As imagens reais são sensíveis demais para serem compartilhadas, mas o que elas revelam dispensa qualquer fotografia: mesmo quando tudo desabou, o amor permaneceu. Há momentos em que o silêncio consegue dizer mais do que qualquer palavra.

Nenhum treinamento prepara alguém para encontrar uma família inteira unida em seu último instante. Quem estava ali não encontrou apenas vítimas de uma tragédia. 

Encontrou uma história interrompida. Encontrou sonhos que não terão continuação, planos que nunca serão vividos, uma mesa que ficará vazia e um abraço que se transformou na última forma de proteção que aqueles pais puderam oferecer aos seus filhos. Talvez por isso essa cena tenha emocionado até mesmo quem já está acostumado a enfrentar o sofrimento humano.

Enquanto o mundo segue sua rotina, milhares de famílias venezuelanas ainda vivem entre a esperança e o desespero.

Muitas continuam esperando notícias de quem desapareceu.

Outras já enfrentam a dor de reconhecer que a vida mudou para sempre. O luto de um país não é feito apenas dos que morreram. Ele também é construído pelos que ficaram, tentando aprender a respirar em um mundo que, de uma hora para outra, deixou de ser o mesmo.
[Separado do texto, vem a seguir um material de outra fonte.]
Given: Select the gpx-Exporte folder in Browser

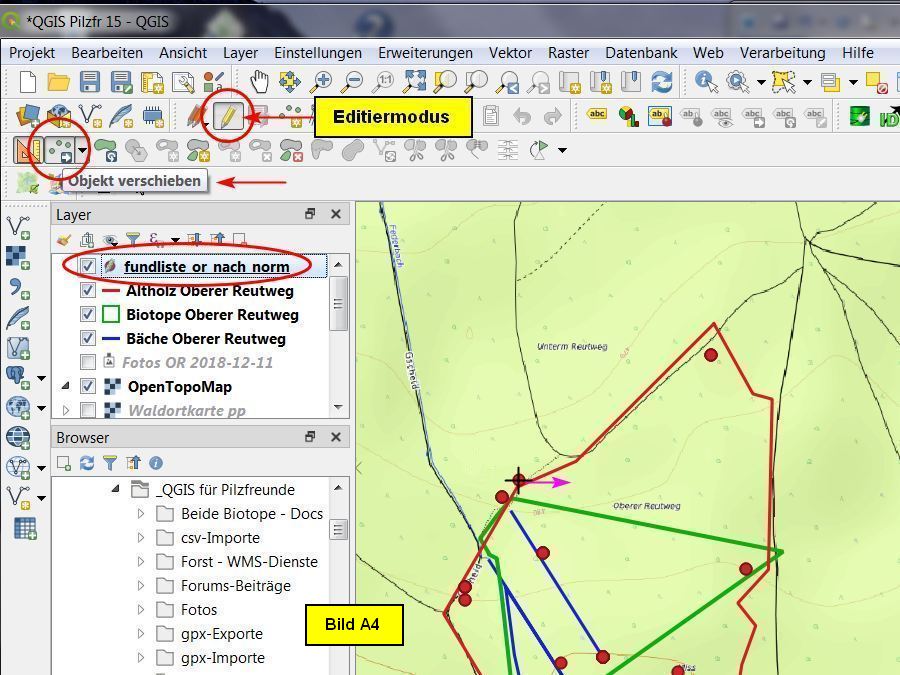Looking at the screenshot, I should (x=221, y=634).
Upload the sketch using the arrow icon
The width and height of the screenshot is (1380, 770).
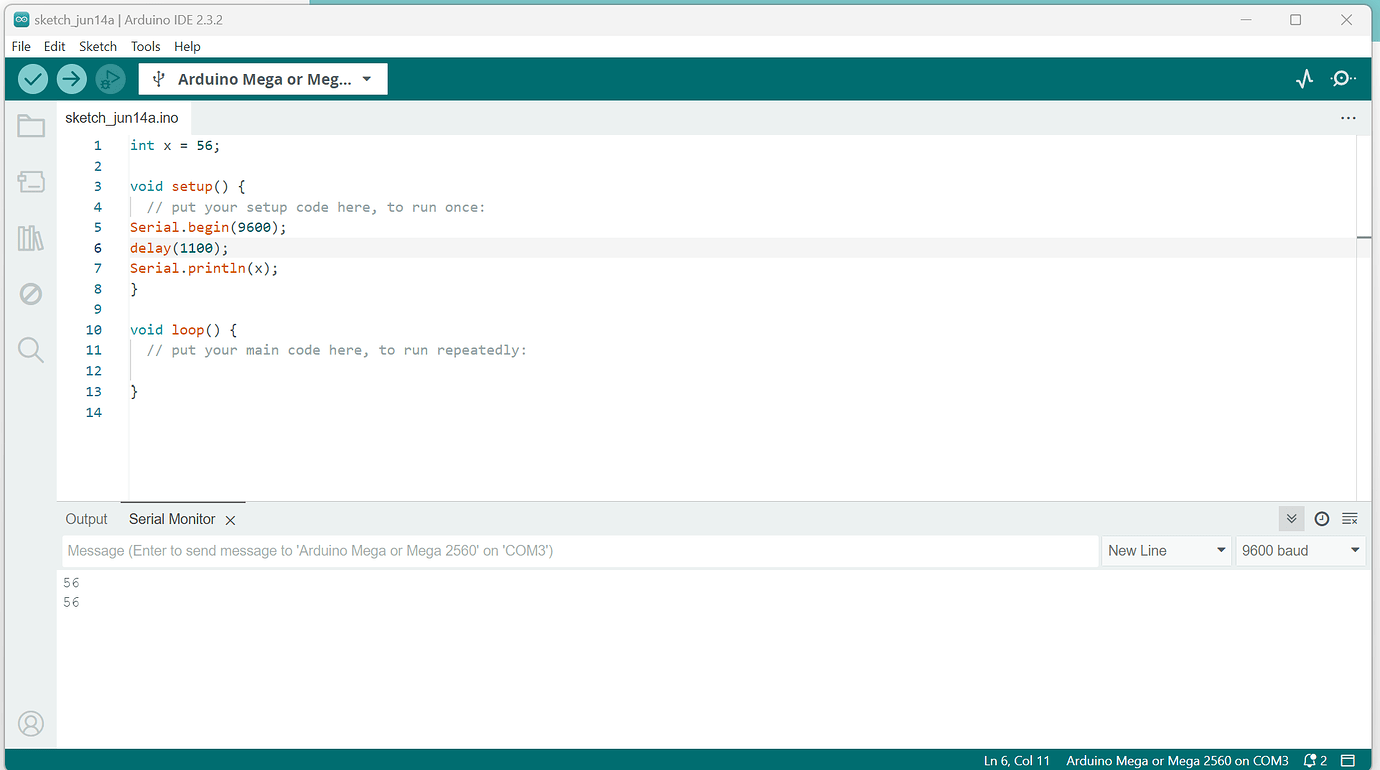pyautogui.click(x=71, y=78)
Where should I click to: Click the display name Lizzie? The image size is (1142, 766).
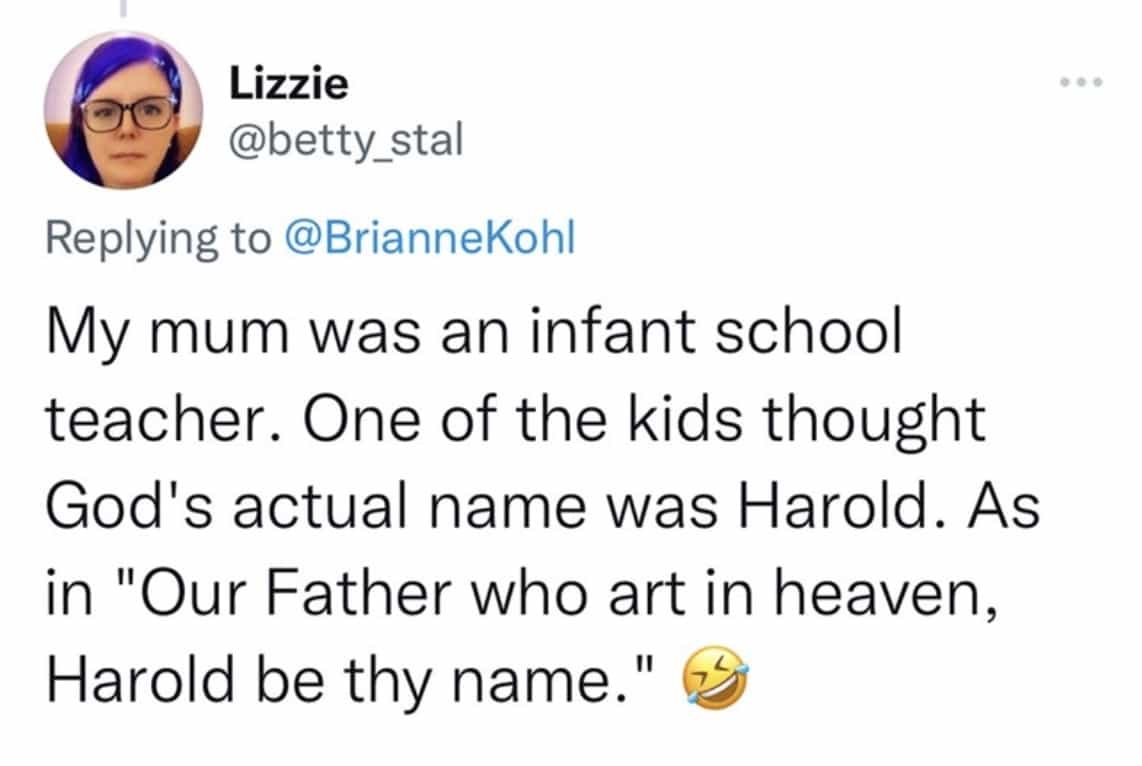tap(289, 82)
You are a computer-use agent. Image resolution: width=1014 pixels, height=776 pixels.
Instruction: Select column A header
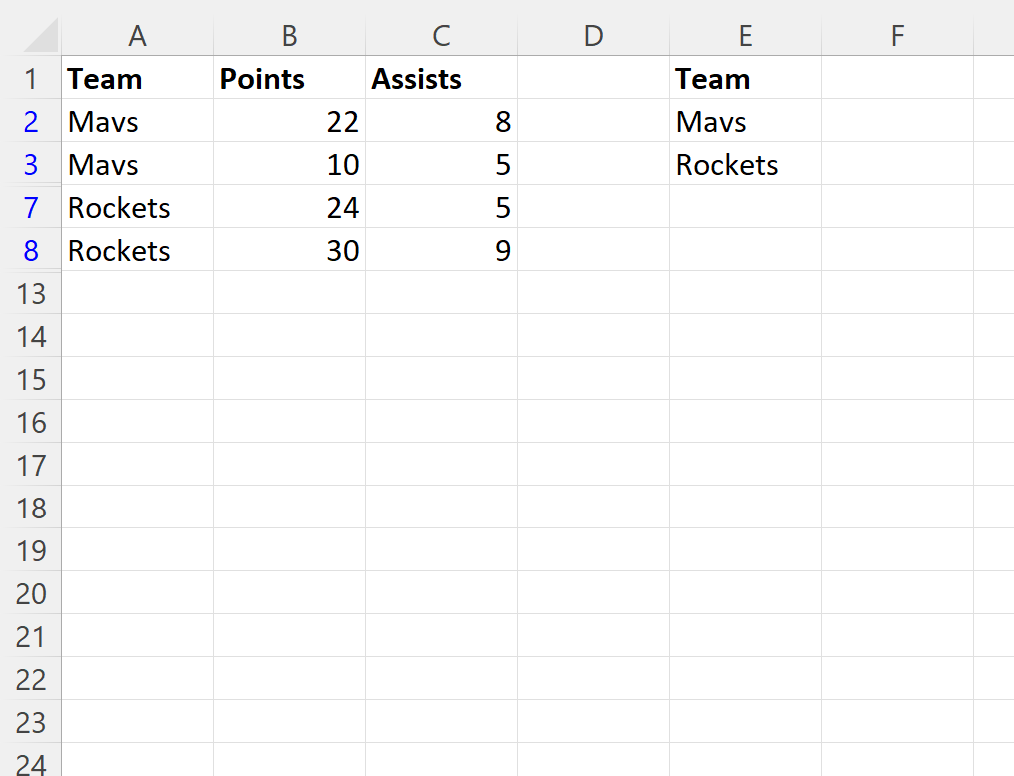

Essa história nos confronta com uma verdade que tantas vezes esquecemos: passamos grande parte da vida preocupados com aquilo que podemos conquistar, enquanto adiamos palavras, abraços e reencontros. Mas, diante da finitude, quase nada do que acumulamos permanece. 

O que realmente atravessa o tempo são os vínculos que construímos e o amor que oferecemos uns aos outros.

Que a dor da Venezuela não se torne apenas mais uma notícia perdida na velocidade das redes sociais. Que ela desperte em nós mais empatia, mais presença e mais humanidade. Porque, no fim, aquele abraço encontrado entre os escombros nos lembra de algo que jamais deveria ser esquecido: quando tudo desmorona, o amor continua sendo o lugar onde um ser humano encontra abrigo.